SET TASK A -> Render the listing below as a Markdown table with the columns Row and Line, starting with the line of the listing that contains "Select the Wings" and going on through the listing's final line. Number each row, and leave out any blank lines.

:: DOCUMENT SECTION ::

Wednesday, September 06, 2017

Why Implementing Lalit's Advice Makes A Lot of Sense

You know, the one that recommends bizin plant manze lor later tablisman. This is good advice any which way you look at it. Let's start with a historical perspective. As Chart 1 shows you don't need to be the best thing since sliced bread to understand that the sugar industry has been in an irreversible sunset phase for a long time. It accounted for close to a quarter of GDP forty years ago. Now at less than 1% it's about twenty-five times smaller. That too despite the silly policy of 'competitive depreciation' aka politik rupi mari feb. We can even calculate the approximate time it will hit the zero mark. That should definitely inform our national strategic decisions. Keeping a corpse on costly artificial respiration many years after the soul has departed ain't exactly a smart decision especially when at the same time you cut the oxygen supply of incubators. We can keep a 100 hectares as a souvenir. At most.


Bean-counter Creates 
A Structural Problem
As Lindsey Collen reminded us a few days ago it was a most stupid move by the then Finance Minister, Dr. TINAnen, to gift billions of rupees to the sugar industry – shown as the red square in Chart 1. We know it was not the only one: he also cancelled the school feeding program and the rice/flour subsidy before it mysteriously reappeared on the books of the STC, killed the savings culture of Mauritians and even played Russian roulette with the SC/HSC subsidy. As if this was not enough his flat tax has already generated a trillion-rupee toohrooh. Anyway let's return to our main topic as we'll have plenty of opportunities to have a good look at this very dark period of our history. So yeah, a multi-billion rupee grant was given to an industry which already had one and three-quarters feet in the grave and this of course does two things: it throws good money after bad and it leaves national priorities unattended. The former is what is known as a structural problem and it will slow your economy down. Which is what has been happening. Chart 2 zooms in on that period.


Dr. Calamity Lor Baz
So sugar represented about 4% of our economy when Labour took power in 2005. And 3% or less when billions of rupees of the fruits of our economic diplomacy were wasted on it. A basic simulation – of the genuine type – would have hinted of the time its contribution would have reached 0% and supported the common sense recommendation that it ought not get even one rupee. Unsurprisingly sugar now accounts for less than 1%. So it's been a total disaster. Couldn't we have used these funds to quickly solve national priorities like traffic congestion with a Bus Rapid Transit (BRT) system? Or replace leaking pipes? Of course the problem with sugar cane doesn't stop at its tiny contribution to our economy. Nope, the sugar sector poses a big problem to Mauritius because of the amount of space it takes.

:::
:: EXTRACTED DATA ::

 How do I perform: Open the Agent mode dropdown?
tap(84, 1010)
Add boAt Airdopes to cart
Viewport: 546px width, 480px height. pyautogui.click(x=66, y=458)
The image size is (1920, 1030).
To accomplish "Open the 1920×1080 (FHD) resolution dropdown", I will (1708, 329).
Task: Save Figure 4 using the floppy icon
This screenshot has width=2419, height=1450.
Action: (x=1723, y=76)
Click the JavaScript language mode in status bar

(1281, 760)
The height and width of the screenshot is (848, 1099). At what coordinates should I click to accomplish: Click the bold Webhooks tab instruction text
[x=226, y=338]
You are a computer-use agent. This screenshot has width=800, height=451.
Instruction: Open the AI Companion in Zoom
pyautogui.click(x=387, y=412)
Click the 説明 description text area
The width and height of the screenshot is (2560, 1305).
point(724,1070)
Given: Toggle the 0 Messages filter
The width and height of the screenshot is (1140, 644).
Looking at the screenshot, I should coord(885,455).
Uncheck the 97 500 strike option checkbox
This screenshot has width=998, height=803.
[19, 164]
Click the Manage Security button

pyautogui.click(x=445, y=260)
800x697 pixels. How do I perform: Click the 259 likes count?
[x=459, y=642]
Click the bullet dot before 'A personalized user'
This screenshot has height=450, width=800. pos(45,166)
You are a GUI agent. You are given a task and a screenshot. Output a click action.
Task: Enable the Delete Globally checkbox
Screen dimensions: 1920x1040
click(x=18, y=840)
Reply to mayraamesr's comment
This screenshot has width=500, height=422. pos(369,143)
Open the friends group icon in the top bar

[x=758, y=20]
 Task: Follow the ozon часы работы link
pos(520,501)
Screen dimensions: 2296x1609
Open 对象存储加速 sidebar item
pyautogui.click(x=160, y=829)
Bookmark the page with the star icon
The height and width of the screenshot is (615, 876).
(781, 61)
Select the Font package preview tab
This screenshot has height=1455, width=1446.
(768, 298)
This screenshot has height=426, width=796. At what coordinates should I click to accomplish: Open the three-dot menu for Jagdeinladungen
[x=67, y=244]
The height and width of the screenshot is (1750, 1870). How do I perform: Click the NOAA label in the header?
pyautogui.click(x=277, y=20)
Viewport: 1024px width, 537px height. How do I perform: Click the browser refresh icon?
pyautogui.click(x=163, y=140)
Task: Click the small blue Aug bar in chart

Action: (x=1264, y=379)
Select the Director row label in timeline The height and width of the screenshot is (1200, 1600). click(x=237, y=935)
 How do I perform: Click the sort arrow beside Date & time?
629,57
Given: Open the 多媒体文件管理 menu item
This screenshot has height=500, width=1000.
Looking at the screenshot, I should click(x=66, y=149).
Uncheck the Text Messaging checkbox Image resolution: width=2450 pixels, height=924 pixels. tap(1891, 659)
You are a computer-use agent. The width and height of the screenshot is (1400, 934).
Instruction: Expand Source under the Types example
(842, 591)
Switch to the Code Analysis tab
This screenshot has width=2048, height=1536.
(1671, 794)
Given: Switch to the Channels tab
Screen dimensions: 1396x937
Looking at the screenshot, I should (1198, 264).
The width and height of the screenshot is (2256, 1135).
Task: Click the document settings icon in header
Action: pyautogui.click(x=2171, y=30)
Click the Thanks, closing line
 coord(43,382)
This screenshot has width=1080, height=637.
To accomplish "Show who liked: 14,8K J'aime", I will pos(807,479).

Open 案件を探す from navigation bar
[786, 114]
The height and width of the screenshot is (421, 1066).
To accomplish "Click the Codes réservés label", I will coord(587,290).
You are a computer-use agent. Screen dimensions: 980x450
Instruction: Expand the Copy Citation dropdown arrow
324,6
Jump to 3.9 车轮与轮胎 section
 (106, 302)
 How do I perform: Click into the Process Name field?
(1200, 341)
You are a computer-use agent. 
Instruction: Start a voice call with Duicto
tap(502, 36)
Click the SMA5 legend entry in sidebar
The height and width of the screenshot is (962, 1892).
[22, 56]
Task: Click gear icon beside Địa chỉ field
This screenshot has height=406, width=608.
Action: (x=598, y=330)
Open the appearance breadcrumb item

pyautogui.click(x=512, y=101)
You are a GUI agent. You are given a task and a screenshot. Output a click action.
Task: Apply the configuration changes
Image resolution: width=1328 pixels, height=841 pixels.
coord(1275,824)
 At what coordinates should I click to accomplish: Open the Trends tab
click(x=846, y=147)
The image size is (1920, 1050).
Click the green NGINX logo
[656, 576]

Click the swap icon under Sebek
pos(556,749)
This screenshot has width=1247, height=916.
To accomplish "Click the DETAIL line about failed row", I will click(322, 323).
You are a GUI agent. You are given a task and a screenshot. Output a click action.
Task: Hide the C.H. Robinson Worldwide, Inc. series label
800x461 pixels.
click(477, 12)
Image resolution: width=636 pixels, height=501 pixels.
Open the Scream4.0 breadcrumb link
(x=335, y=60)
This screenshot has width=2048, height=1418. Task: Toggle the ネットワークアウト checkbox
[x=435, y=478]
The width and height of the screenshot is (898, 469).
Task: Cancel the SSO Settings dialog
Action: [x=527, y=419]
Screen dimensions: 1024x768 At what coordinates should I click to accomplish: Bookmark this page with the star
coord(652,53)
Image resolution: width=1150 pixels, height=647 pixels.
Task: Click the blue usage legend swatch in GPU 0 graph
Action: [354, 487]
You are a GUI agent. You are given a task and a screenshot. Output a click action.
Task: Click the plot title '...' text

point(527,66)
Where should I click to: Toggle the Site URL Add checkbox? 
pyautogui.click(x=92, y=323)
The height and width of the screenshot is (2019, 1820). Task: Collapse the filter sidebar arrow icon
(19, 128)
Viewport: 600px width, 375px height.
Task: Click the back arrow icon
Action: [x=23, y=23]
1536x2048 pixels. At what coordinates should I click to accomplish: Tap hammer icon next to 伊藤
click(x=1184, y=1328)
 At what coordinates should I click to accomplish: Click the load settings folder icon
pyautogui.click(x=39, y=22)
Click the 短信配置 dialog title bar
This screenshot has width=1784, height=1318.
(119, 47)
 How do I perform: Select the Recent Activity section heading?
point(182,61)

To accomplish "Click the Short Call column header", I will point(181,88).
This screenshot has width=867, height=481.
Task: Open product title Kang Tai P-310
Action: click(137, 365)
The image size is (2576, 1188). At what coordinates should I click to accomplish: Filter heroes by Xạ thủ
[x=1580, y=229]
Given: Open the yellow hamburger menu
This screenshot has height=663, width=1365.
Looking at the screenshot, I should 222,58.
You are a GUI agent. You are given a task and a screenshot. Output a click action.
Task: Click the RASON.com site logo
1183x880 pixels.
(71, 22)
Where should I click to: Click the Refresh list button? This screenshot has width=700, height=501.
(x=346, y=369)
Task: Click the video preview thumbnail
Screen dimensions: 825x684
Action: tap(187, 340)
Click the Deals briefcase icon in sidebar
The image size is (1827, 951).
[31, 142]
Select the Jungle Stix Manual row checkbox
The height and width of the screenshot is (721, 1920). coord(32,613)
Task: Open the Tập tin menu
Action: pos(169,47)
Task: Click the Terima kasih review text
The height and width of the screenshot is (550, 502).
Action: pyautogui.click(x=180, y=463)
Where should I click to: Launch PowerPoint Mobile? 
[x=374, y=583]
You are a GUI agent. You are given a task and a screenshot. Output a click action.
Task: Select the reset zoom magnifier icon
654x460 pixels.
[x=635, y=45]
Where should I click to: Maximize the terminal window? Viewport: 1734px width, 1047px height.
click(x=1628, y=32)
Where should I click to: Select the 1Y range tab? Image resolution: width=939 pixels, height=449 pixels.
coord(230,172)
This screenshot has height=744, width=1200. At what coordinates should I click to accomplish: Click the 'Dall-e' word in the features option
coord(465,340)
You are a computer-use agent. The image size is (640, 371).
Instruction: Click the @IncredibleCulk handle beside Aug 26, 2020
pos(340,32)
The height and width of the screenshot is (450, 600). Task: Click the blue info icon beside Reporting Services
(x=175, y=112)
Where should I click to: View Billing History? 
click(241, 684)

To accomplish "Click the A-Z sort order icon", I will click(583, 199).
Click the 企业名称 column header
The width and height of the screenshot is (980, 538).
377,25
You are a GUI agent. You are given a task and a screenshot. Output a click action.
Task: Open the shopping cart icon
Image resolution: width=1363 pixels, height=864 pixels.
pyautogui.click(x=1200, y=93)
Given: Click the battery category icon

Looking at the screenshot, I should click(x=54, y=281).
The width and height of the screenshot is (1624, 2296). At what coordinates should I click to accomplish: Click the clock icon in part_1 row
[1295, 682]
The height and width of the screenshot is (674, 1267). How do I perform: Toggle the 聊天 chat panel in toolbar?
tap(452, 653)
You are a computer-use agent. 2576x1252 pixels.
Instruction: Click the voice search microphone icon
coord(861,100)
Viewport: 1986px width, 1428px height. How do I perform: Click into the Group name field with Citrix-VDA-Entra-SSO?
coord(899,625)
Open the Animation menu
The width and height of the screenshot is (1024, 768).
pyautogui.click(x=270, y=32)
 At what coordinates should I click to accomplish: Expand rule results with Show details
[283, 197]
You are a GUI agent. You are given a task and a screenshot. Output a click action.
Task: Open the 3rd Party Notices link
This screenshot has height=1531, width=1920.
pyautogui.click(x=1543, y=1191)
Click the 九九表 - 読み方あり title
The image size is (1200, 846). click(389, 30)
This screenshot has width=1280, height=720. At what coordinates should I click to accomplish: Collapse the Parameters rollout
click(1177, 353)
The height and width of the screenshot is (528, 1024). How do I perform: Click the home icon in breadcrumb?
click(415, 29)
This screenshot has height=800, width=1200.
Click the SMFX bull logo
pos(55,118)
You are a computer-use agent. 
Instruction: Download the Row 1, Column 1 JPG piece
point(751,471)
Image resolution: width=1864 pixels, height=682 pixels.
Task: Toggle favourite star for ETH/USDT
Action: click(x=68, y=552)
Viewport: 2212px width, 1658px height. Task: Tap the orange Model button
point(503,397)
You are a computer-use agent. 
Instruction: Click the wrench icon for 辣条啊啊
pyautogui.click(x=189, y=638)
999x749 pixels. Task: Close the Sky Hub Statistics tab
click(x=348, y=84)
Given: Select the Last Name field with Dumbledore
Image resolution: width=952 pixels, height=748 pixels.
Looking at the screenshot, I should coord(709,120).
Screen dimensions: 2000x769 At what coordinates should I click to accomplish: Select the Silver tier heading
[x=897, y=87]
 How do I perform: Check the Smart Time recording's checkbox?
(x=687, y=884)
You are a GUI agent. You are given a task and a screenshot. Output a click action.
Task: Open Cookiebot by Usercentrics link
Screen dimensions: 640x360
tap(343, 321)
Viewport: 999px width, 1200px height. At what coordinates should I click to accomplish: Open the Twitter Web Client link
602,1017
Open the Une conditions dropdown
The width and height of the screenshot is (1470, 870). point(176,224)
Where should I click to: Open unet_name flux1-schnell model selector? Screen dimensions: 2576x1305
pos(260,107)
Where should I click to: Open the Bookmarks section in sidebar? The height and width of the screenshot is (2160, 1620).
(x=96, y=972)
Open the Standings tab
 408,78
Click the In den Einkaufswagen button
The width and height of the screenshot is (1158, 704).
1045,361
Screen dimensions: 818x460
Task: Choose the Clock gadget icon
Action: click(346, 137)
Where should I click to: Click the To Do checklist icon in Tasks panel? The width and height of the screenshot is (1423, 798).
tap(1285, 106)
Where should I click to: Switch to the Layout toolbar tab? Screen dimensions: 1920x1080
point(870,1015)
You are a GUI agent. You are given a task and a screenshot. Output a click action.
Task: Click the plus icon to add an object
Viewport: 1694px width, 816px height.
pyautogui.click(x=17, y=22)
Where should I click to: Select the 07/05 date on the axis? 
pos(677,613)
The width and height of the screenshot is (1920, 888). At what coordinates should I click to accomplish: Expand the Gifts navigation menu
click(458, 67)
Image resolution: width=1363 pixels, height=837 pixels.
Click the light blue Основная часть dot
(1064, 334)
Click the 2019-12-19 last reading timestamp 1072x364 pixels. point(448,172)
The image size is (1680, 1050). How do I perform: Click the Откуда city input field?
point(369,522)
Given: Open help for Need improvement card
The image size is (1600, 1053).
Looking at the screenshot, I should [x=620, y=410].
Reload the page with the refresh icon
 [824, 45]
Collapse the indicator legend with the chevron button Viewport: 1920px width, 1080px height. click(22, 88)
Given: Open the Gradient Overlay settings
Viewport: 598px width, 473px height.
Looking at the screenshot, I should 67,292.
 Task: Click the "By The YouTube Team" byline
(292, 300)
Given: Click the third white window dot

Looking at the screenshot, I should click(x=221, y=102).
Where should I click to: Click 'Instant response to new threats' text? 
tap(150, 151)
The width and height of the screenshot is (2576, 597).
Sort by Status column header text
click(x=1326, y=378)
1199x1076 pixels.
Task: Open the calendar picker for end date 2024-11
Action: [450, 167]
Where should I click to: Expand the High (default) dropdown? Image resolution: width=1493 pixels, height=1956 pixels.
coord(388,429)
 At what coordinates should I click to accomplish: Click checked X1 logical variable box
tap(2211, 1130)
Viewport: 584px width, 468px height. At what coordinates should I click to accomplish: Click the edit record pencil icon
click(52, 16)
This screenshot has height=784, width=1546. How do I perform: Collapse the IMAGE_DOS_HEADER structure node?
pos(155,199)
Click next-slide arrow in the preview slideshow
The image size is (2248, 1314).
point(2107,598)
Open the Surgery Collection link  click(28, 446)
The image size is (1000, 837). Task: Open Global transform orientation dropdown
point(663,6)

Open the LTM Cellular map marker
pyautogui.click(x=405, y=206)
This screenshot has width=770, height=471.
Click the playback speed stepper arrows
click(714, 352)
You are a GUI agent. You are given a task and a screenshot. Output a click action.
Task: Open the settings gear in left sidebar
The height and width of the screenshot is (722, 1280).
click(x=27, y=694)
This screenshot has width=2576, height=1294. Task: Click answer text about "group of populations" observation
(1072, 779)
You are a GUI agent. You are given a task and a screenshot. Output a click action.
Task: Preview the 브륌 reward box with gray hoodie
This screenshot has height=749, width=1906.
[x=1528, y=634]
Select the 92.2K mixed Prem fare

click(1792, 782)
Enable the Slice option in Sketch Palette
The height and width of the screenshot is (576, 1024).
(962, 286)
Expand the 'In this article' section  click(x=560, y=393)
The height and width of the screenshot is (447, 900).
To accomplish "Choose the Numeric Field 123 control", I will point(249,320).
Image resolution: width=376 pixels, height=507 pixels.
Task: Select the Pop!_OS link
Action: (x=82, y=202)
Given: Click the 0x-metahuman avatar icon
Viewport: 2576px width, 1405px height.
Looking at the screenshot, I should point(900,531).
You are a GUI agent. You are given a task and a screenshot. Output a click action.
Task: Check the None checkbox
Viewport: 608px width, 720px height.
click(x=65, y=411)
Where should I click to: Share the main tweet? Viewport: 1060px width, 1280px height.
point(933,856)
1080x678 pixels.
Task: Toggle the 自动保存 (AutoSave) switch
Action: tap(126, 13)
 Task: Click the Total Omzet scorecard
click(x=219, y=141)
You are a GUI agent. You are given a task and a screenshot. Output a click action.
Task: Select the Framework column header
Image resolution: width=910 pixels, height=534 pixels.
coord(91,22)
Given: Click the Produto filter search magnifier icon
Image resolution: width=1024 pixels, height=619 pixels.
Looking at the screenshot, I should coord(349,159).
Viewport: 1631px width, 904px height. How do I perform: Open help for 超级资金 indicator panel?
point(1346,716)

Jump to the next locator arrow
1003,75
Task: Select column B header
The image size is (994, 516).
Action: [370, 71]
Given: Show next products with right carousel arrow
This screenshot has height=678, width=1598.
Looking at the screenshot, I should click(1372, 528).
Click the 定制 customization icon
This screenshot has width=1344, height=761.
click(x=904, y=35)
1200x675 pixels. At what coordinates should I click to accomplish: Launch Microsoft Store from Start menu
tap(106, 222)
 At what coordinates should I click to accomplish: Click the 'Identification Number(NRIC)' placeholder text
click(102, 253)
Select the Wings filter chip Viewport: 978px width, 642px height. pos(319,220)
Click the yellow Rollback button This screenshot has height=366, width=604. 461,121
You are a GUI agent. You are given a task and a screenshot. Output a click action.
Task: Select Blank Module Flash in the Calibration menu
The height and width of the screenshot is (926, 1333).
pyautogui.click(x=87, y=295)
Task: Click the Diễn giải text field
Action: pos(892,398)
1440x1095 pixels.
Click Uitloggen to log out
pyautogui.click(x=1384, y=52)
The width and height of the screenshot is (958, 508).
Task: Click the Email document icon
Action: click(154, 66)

:::

SET TASK B -> Retype the part of the sugar industry post starting with "Dr. Calamity Lor" and going on through "space it takes.", with no changes.

WORKED ANSWER A ->
| Row | Line |
|---|---|
| 1 | Select the Wings filter chip Viewport: 978px width, 642px height. pos(319,220) |
| 2 | Click the yellow Rollback button This screenshot has height=366, width=604. 461,121 |
| 3 | You are a GUI agent. You are given a task and a screenshot. Output a click action. |
| 4 | Task: Select Blank Module Flash in the Calibration menu |
| 5 | The height and width of the screenshot is (926, 1333). |
| 6 | pyautogui.click(x=87, y=295) |
| 7 | Task: Click the Diễn giải text field |
| 8 | Action: pos(892,398) |
| 9 | 1440x1095 pixels. |
| 10 | Click Uitloggen to log out |
| 11 | pyautogui.click(x=1384, y=52) |
| 12 | The width and height of the screenshot is (958, 508). |
| 13 | Task: Click the Email document icon |
| 14 | Action: click(154, 66) |

WORKED ANSWER B ->
Dr. Calamity Lor Baz
So sugar represented about 4% of our economy when Labour took power in 2005. And 3% or less when billions of rupees of the fruits of our economic diplomacy were wasted on it. A basic simulation – of the genuine type – would have hinted of the time its contribution would have reached 0% and supported the common sense recommendation that it ought not get even one rupee. Unsurprisingly sugar now accounts for less than 1%. So it's been a total disaster. Couldn't we have used these funds to quickly solve national priorities like traffic congestion with a Bus Rapid Transit (BRT) system? Or replace leaking pipes? Of course the problem with sugar cane doesn't stop at its tiny contribution to our economy. Nope, the sugar sector poses a big problem to Mauritius because of the amount of space it takes.